Accomplishments are the first to come to mind. I graduated highschool. I got into university. I won a few awards here and there. Great. Then in absence of any initial modesty, my family, who I owe everything to, follows. I shared moments with those I love from my father, my mother, my sister, and my brother – even, and perhaps especially, my two dogs. Friends join in soon after on the memory train. Lists of best friends, secret handshakes, heart-to-hearts, crying on one’s shoulder, letting them cry on to mine, and eventual betrayals all rush in a furious cerebral firework show. Sport and athletics then pushes its way into my mind after my brain’s pyrotechnics have ended. Badminton, volleyball, hockey, karate, swimming and ballet comprised both countless hours and numerous sweat stains in my lifetime. Then, love surfaces, surprisingly, hesitantly, and at times, regretfully. My first kiss, first hug, first hand held, first cradle, first laying in bed wondering about the possibility, first inability to sleep, first named whisper on my lips, first I love you, first love poem, first wonderment if I meant it, first spending an entire day nestled in the protection of immovable arms, first prom, first breakup, first breakup poem, first and only time saying you look beautiful today, first heart-ache, first regret, first denial, first acceptance, and first moving on swim into my veins and consume me whole in an eerie nostalgia where lost but lovely lips press themselves behind my ears, and finger prints long forgotten show up like a crime scene – if only for a little while. Perhaps fittingly, writing then comes to greet me in a sluggish, half-baked sort of way.
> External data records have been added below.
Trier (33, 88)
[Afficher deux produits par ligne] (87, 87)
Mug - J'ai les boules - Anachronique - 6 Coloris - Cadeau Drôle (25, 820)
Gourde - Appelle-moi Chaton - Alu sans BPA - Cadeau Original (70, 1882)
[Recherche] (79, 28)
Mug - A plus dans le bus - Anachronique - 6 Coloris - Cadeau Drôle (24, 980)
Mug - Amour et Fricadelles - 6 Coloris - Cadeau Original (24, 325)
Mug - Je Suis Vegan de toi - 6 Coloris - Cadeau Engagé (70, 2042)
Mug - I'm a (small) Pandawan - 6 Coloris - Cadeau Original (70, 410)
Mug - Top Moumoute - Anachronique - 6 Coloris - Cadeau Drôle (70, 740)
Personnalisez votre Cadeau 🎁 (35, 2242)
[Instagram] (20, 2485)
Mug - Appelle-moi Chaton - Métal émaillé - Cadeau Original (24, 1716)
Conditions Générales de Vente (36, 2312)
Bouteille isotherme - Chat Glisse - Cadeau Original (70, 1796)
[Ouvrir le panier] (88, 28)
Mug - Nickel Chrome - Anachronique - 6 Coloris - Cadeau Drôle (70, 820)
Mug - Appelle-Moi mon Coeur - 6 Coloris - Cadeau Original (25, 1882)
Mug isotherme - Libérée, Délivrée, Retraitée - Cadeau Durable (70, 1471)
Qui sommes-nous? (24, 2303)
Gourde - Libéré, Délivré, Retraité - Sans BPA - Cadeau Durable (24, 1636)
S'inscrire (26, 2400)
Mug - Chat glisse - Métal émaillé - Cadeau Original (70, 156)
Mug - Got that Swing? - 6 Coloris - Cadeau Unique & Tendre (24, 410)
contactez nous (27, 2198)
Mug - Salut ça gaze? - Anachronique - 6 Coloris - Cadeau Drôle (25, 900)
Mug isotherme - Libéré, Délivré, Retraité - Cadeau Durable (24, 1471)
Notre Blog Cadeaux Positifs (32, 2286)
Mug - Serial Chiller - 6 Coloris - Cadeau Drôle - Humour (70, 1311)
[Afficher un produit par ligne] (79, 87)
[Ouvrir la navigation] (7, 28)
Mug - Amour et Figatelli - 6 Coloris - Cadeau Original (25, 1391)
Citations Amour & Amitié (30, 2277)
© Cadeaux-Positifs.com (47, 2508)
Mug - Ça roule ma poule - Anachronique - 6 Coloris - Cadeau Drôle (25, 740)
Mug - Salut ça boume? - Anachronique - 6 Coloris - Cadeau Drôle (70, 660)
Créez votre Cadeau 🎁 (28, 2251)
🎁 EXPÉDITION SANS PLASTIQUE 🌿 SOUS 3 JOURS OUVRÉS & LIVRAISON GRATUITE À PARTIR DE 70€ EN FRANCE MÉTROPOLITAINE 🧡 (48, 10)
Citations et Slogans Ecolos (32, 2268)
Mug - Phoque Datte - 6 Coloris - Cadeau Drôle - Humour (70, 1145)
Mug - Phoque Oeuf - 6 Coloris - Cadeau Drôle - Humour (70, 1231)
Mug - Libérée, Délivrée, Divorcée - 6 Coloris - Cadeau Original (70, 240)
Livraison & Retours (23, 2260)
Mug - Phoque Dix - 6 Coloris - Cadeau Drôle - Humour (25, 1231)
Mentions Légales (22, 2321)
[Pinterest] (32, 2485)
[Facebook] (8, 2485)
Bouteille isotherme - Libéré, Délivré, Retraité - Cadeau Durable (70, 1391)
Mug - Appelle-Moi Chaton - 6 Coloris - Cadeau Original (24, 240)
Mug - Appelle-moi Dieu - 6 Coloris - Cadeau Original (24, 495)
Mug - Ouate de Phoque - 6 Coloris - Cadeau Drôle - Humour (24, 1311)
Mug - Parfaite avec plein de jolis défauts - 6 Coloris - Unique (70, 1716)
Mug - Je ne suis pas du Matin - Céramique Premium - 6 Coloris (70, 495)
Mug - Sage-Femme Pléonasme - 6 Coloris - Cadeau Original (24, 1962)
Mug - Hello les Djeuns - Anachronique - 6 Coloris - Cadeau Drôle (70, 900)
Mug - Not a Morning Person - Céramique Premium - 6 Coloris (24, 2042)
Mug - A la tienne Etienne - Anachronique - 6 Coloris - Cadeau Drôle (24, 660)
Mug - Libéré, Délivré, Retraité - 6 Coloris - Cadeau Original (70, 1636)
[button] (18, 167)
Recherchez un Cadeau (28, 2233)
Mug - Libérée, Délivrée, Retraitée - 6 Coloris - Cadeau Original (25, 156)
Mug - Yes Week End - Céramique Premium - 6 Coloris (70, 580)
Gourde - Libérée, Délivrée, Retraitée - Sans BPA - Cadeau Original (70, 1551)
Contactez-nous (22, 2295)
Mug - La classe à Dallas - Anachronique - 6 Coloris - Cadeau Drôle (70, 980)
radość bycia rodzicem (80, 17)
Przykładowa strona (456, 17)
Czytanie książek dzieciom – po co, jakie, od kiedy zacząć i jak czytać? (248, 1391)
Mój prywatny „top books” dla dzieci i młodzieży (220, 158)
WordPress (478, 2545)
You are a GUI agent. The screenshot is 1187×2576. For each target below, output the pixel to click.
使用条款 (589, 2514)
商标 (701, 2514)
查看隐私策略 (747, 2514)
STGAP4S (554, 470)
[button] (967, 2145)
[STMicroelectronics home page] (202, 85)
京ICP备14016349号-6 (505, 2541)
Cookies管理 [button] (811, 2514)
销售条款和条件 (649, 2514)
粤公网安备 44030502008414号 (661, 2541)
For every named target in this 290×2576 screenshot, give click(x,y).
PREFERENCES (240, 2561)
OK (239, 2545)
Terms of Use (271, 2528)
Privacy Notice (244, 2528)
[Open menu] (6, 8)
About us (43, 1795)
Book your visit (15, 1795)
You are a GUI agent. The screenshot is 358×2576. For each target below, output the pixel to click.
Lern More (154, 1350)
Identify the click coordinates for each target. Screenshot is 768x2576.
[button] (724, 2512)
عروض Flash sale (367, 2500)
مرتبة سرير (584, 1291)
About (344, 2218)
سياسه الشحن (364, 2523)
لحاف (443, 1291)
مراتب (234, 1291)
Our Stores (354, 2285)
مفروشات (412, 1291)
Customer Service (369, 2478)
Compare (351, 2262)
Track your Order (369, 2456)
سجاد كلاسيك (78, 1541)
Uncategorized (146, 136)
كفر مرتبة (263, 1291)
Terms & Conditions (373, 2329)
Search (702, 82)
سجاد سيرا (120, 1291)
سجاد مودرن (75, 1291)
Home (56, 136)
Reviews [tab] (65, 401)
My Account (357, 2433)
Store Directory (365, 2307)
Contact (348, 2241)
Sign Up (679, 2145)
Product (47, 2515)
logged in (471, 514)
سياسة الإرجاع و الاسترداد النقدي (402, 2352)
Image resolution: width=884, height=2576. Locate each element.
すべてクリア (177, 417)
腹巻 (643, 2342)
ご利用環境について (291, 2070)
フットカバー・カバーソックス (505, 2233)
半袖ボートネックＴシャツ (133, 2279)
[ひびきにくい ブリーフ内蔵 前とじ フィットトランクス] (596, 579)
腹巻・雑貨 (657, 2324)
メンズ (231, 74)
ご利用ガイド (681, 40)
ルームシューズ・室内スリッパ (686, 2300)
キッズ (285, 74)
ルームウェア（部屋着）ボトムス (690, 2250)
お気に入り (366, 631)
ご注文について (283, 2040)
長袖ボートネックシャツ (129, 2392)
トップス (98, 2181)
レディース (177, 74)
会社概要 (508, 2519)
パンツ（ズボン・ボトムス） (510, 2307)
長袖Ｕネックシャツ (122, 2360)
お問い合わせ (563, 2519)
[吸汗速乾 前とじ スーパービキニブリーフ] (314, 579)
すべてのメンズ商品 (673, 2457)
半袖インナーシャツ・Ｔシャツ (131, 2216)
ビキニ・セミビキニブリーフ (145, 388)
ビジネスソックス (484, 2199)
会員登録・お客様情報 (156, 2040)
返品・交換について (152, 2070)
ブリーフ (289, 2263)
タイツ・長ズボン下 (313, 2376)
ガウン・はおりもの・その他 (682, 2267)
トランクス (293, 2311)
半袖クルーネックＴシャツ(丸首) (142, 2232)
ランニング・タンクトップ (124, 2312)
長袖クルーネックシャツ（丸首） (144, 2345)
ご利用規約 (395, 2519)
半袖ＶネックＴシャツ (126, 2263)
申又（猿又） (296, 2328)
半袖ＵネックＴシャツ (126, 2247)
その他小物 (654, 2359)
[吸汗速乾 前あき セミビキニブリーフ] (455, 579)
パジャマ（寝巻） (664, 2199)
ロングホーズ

All of the time that I have spent writing is a function of all I have done. From accomplishments to love, the words I write become a way to remember the time that has been spent for better or for worse.
But these moments, each special to my own being, show how much time I have truly wasted. The accomplishments are lackadaisical to others who have achieved much greater things at my age such as Einstein or Gauss. I have not known each of my family members intimately and much of my family history is an ignorant mystery to me. I have swindled many of my friends as I have dropped all connection with them as soon as I fail to see them on a regular basis. I could barely be called an athlete with average height, average skill, and average athleticism. All the lovers I have had I have failed in more ways than one. And my writing is futile because with only 60 words per minute, life will pass me by even before this paragraph is finished. When I write, when I love, when I compete, when I spend time with my family, and when I accomplish, I am but a small boat in a big ocean during a hurricane. In short, I’m fucked.
Perhaps that vulgarity solidifies all my limitations above. Maybe. But through it’s use, I am reminded of a saying of my father, “Life will pass you by quickly, and you will look at everything you have ever done, and you’ll say it was not good enough. You’ll swear. You’ll have regrets. You’ll wonder why you did this and didn’t do that. But then you’ll look at your hands, and you’ll see the work you have done. You’ll look at your family, and you’ll see the smiles you have produced. You’ll look at your wife, and you’ll see the love you can create. You’ll look at your life, with all the mistakes, regrets, and days you wish you didn’t exist, and you’ll be happy, because you lived, and life happened.”
And as my life passes me by, and my failings come to the forefront, and I am forced to question everything that I am doing at this current moment, I am left with my father’s words, “life happened.”
Whether this is a statement of optimism or pessimism has yet to be decided.